War poet Wilfred Owen served in Dunsden Green before the Great War
Wilfred Owen is one of our most famous war poets – and he has a local connection. ahead of the Great War commemorations.
One of the First World War’s most important poets has a local connection and, in this centenary year, his life is being honoured with an exciting new project.
Wilfred Owen wrote a range of verse that gave valuable insight into life on the frontline.
One of his most famous is Dulce Et Decorum Est, which contains vivid images of a gas attack and the nightmares it brings on.
He also wrote Anthem For Doomed Youth, which conjures up the sounds and smells of the battlefield: rifles, shells and bugles.
The evocative work has left a mark on society and reflecting on both the poet and his poetry is one of the ways in which many of us will commemorate the 100th anniversary of the outbreak of the First World War.
The anniversary of Britain declaring war on Germany falls on Monday, August 4 and a series of special events to commemorate the date will be taking place across the country. But a more local act of remembrance will shine a spotlight on Wilfred Owen and his local connections.
Born in Shropshire in 1887, William Owen came to the parish of Dunsden in 1911 when he was just 18. He arrived to become an assistant to the vicar of All Saints Church, a role he held until February 1913.
His time in Dunsden was to prove vital and turbulent, a time of questioning and reassessing, and for loosening the rigid social and religious beliefs of his family, and of his world.
His experience in Dunsden set him against a religious vocation and he left determined to follow his calling as a poet. This took him ultimately to the battlefields of the First World War, where he was killed one week before the Armistice, in November 1918.
His parents received the telegram announcing his death as the Victory bells were ringing.
They are buried in the churchyard at Dunsden, alongside his sister, Mary. Owen’s grave is in Ors, France.
Now, The Dunsden Owen Association has created a special Wilfred Owen Trail to enable people to learn more about his life and work. It draws on letters that he had written and leads people on a tour of the village.
The project, run in conjunction with arts company Outrider Anthems, has been awarded a substantial Heritage Lottery Fund grant of £22,800 to make it a reality.
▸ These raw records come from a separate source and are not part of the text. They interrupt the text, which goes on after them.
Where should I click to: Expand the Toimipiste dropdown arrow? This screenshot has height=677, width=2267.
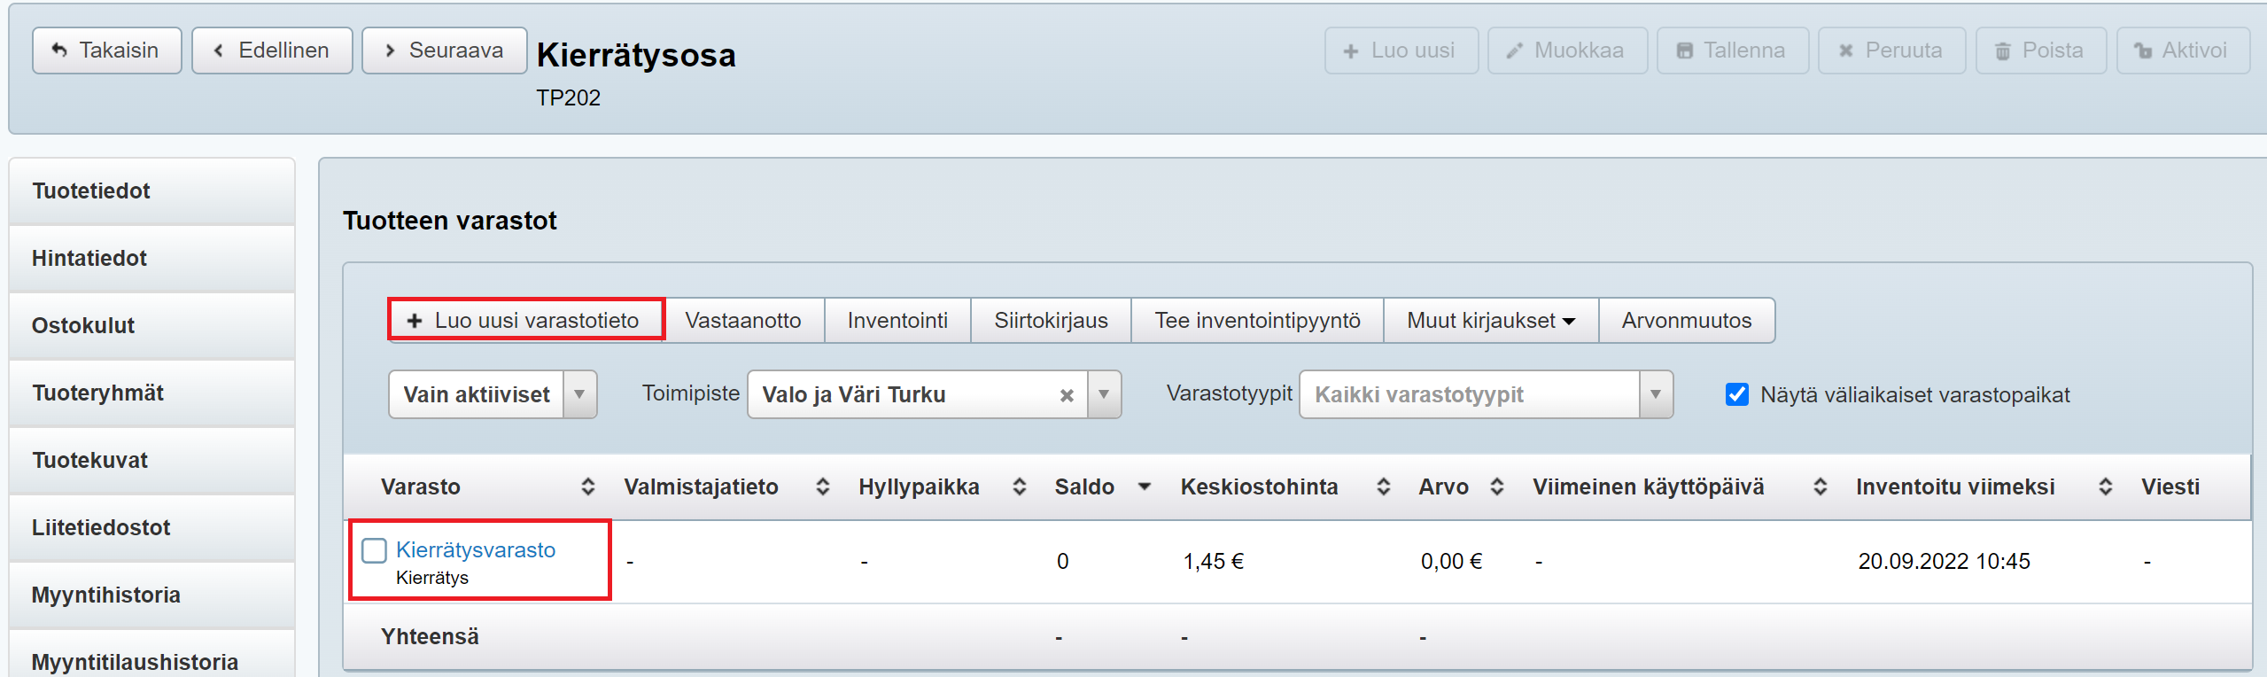1104,394
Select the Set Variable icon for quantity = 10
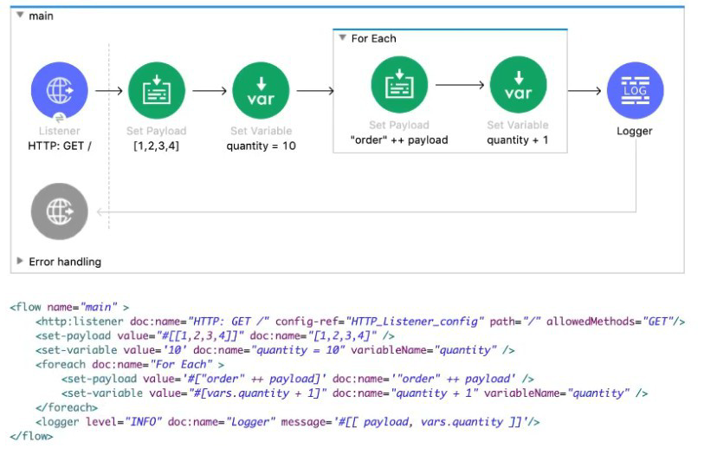 261,90
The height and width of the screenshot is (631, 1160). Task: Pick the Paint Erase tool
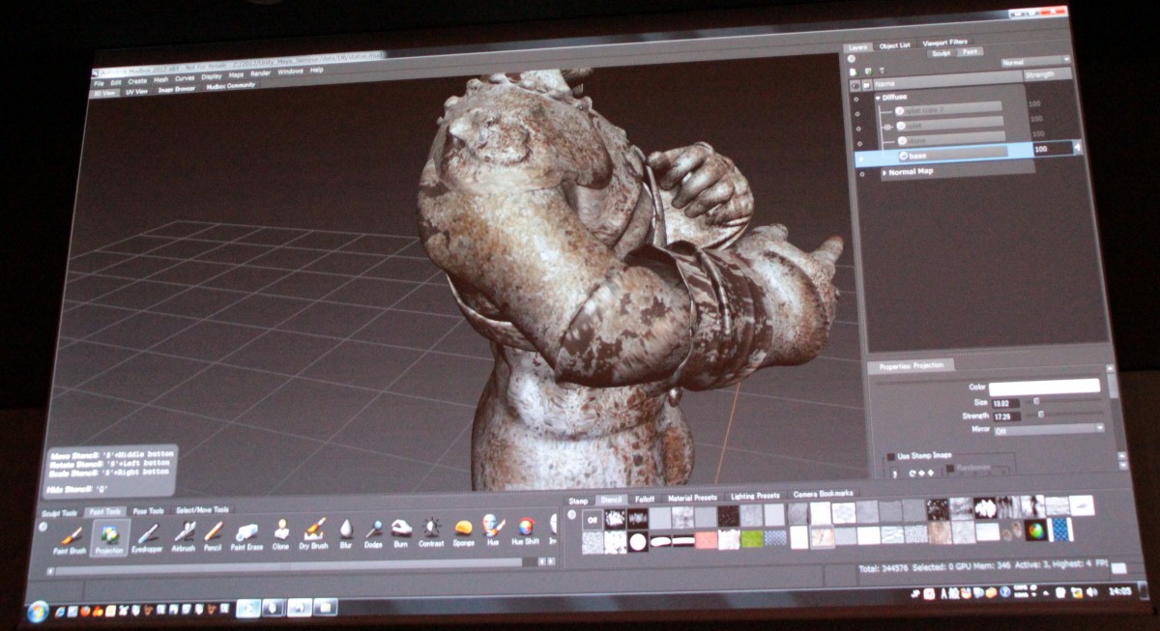click(x=247, y=531)
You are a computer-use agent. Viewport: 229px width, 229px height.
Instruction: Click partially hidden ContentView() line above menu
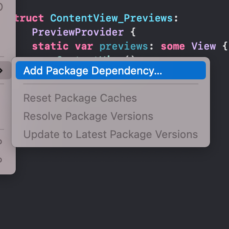pyautogui.click(x=95, y=56)
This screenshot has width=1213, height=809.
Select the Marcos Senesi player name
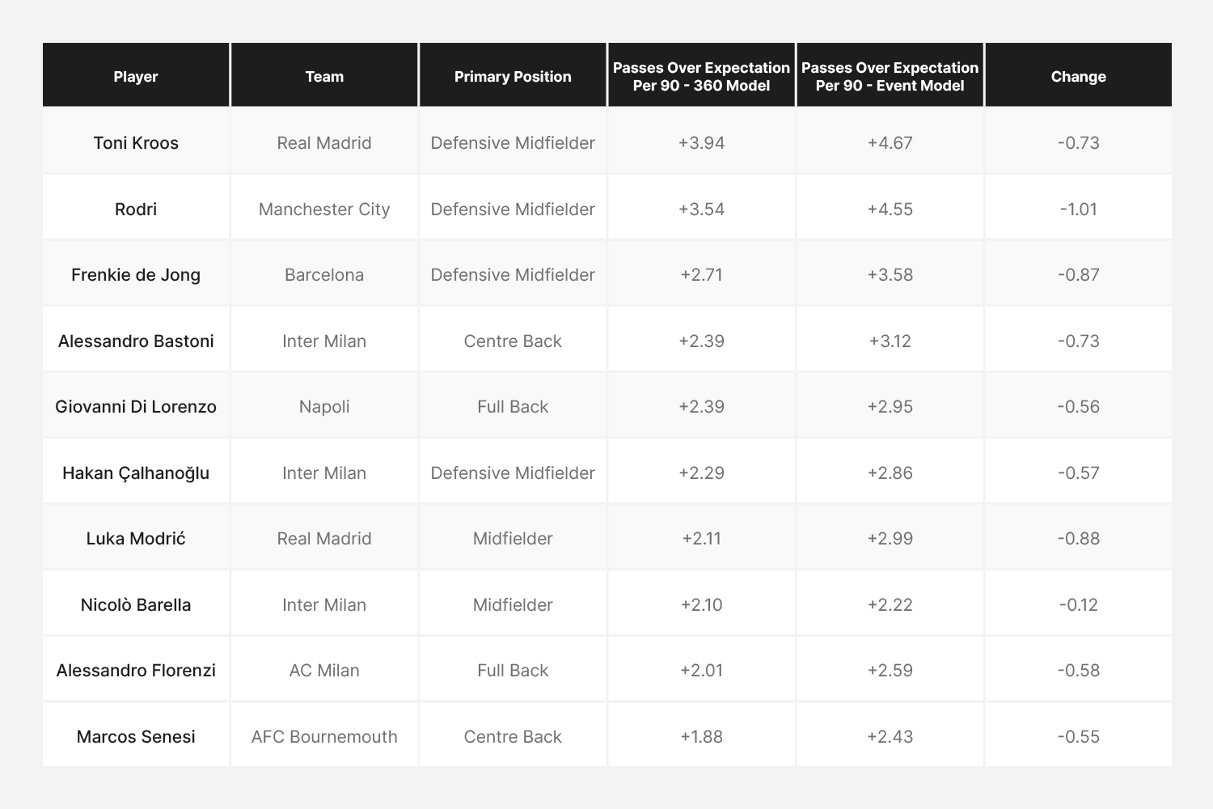coord(136,737)
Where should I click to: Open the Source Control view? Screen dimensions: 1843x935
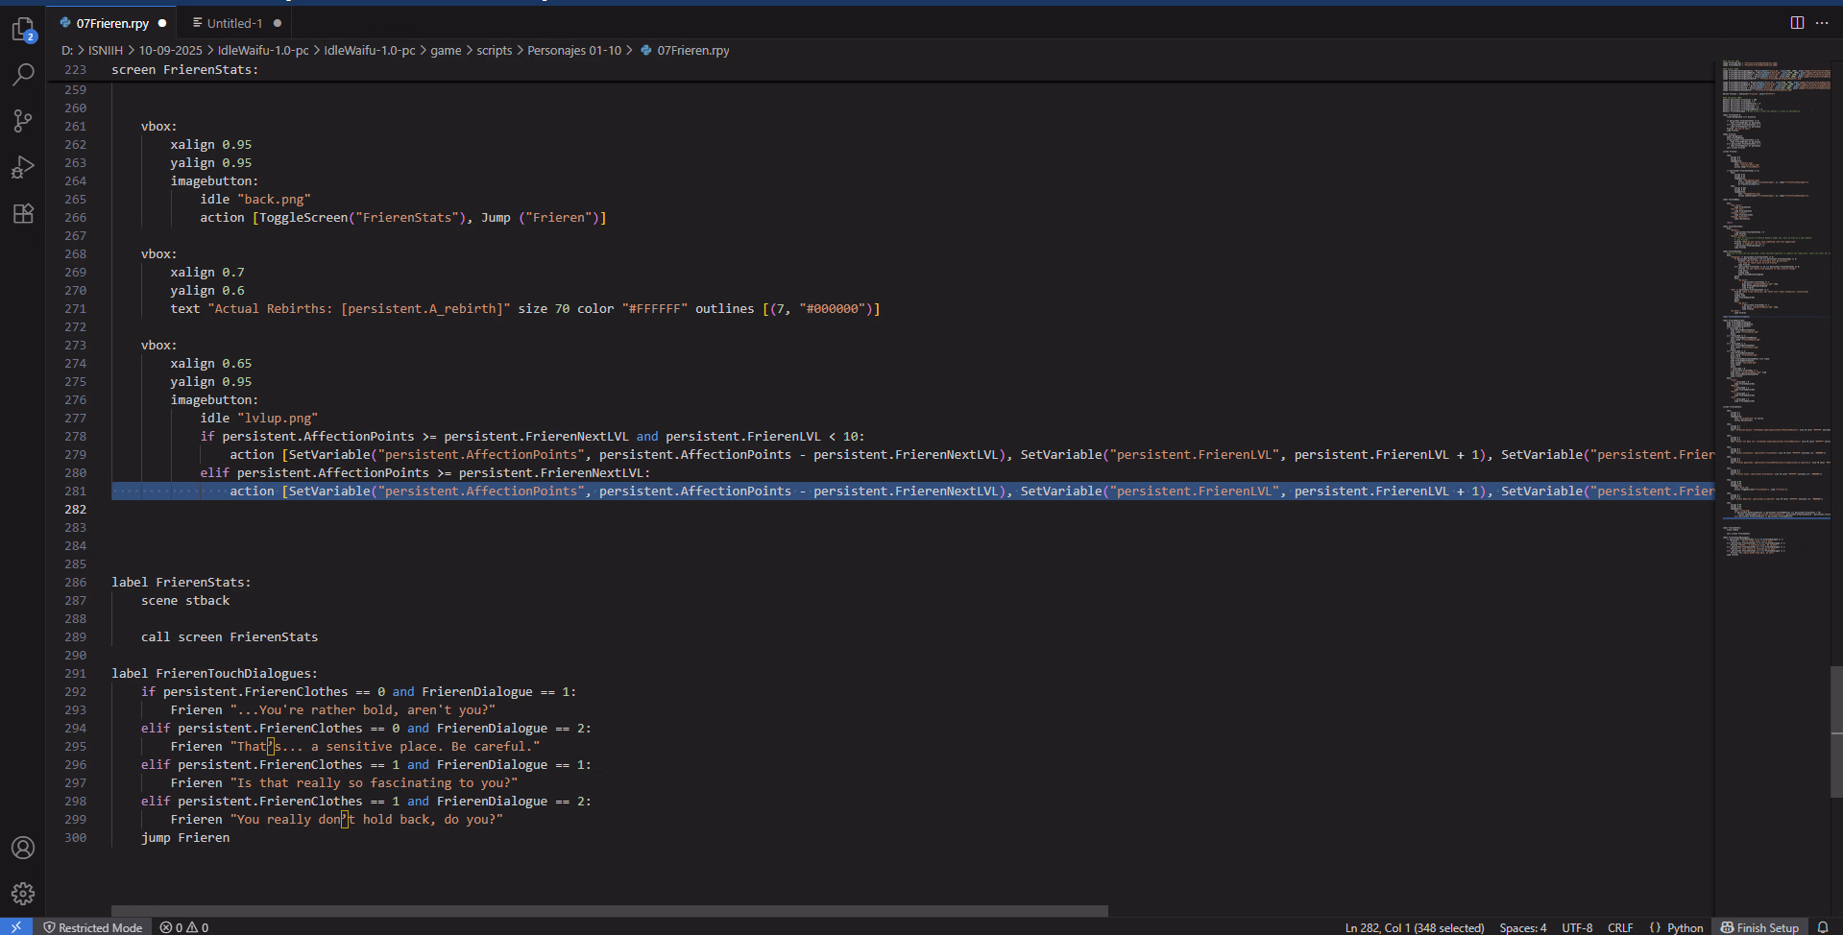[x=23, y=121]
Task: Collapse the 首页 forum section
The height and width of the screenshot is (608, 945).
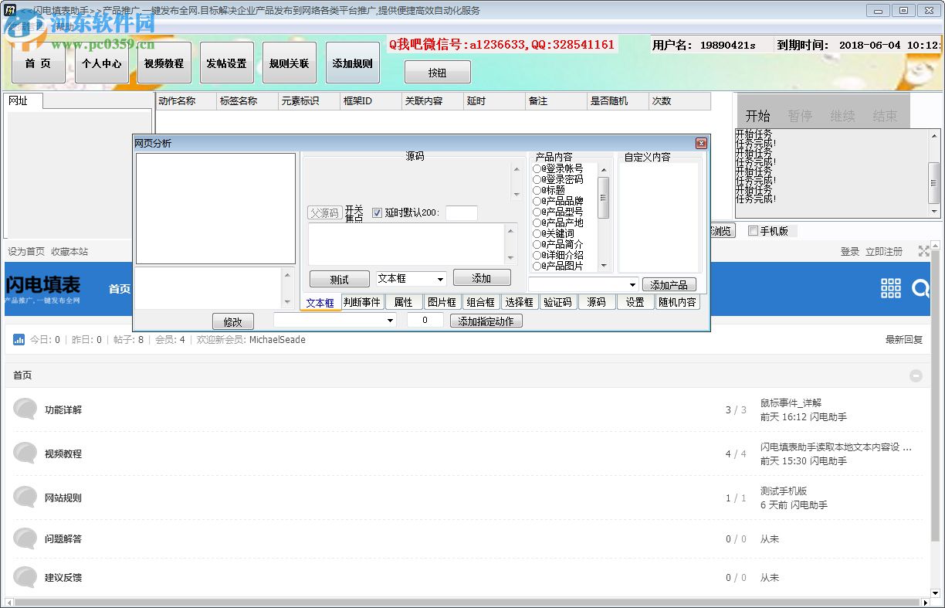Action: (916, 375)
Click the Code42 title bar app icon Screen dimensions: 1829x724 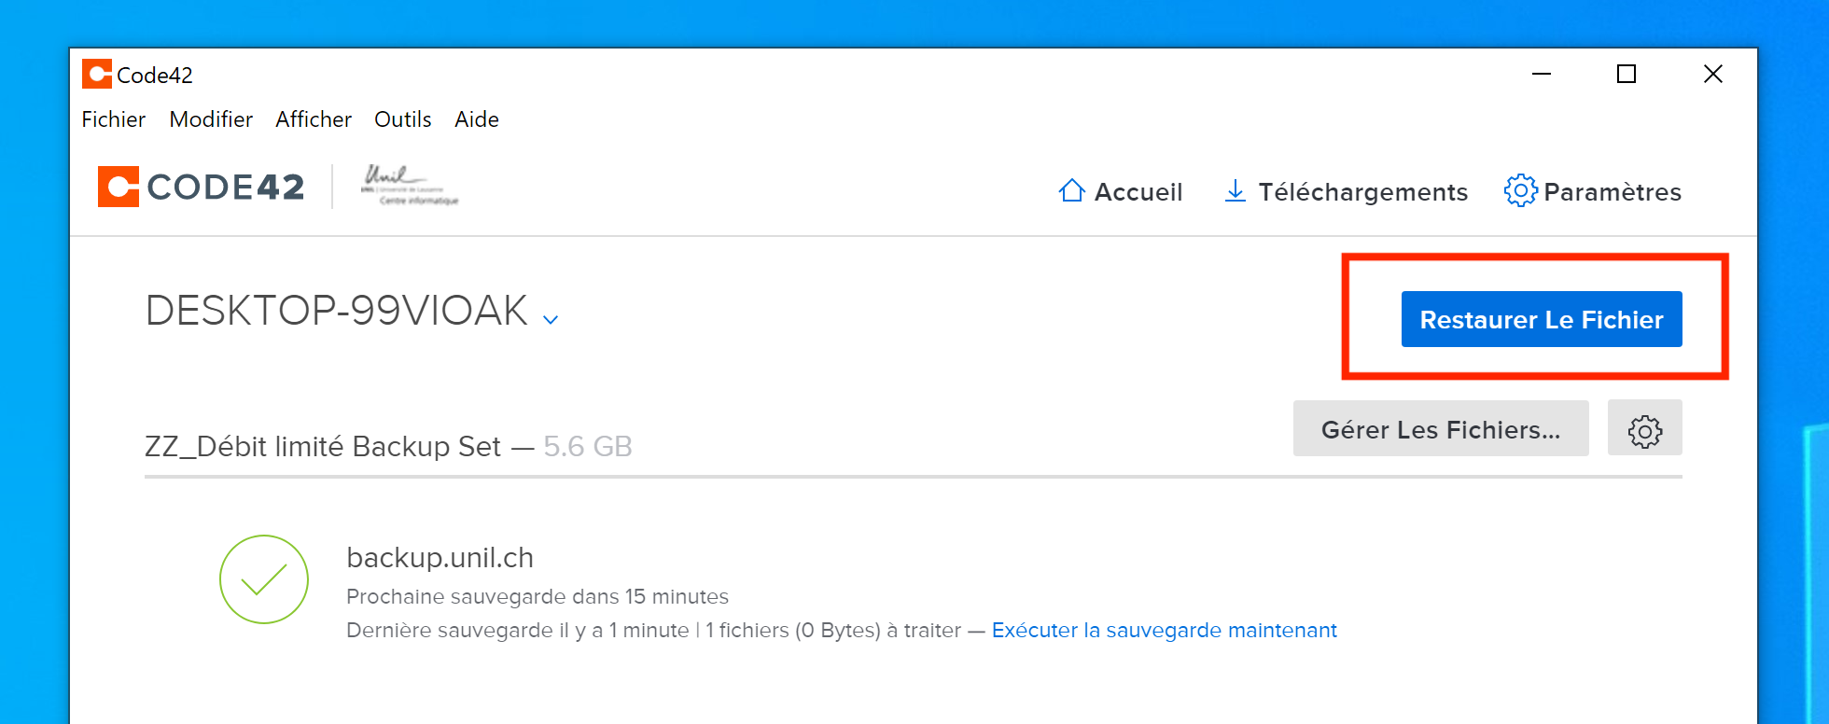point(96,75)
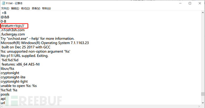Open the 文件(F) menu

(5, 9)
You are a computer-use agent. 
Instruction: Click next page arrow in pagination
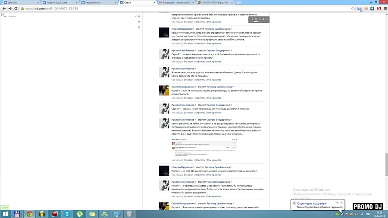click(x=267, y=19)
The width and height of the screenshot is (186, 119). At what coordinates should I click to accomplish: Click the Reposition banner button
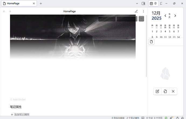107,19
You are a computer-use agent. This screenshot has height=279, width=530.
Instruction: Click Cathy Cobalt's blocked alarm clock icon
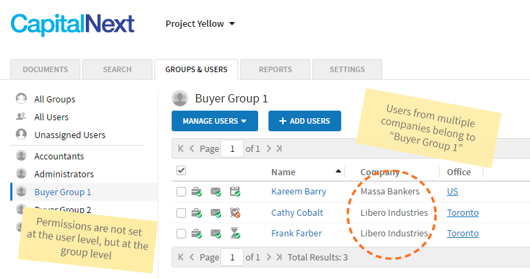tap(235, 213)
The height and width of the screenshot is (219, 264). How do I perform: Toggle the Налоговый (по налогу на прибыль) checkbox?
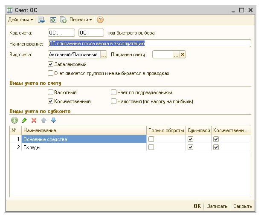[113, 101]
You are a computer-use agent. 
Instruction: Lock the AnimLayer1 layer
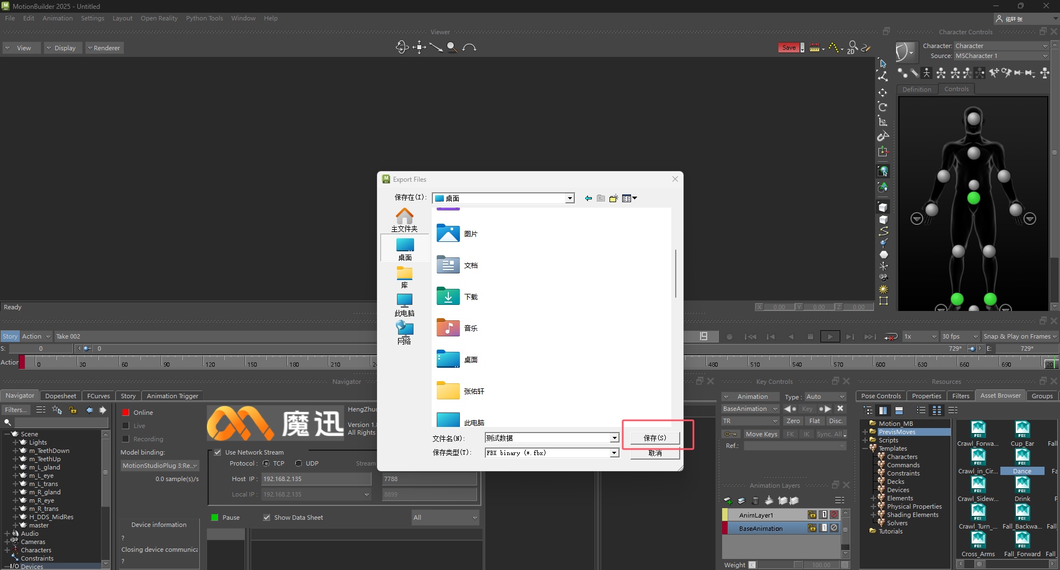click(x=812, y=515)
Jennifer Leach, joint Chair of the Dunsden Owen Association and Director of Outrider Anthems, says of the award: “The generous grant from the Heritage Lottery Fund enables us to celebrate this unique connection with one of England’s greatest war poets.
“We are developing the Wilfred Owen Trail as a Smartphone app and an online trail which will be launched on Sunday, November 9.
“The trail will be based on the compelling letters Owen wrote to his home in Shropshire, and will take people around the local sites of his time in Dunsden. There will be alternative formats for non-technically minded visitors.”
Stuart McLeod, Head of the Heritage Lottery Fund South East, said: “Through his poetry and letters, Wilfred Owen painted a vivid picture of the atrocities of the First World War.
“He put pen to paper to express his feelings of anger at the cruelty he’d witnessed, giving us a rare glimpse at the changing conditions for local people in the run-up to the conflict. We are proud to be supporting this project.”
To mark the trail’s launch and to highlight the anniversary of the First World War, All Saints in Dunsden and the Dunsden Owen Association are organising a range of special events, starting with a flower festival this month, culminating in a series of events around Armistice Day in November.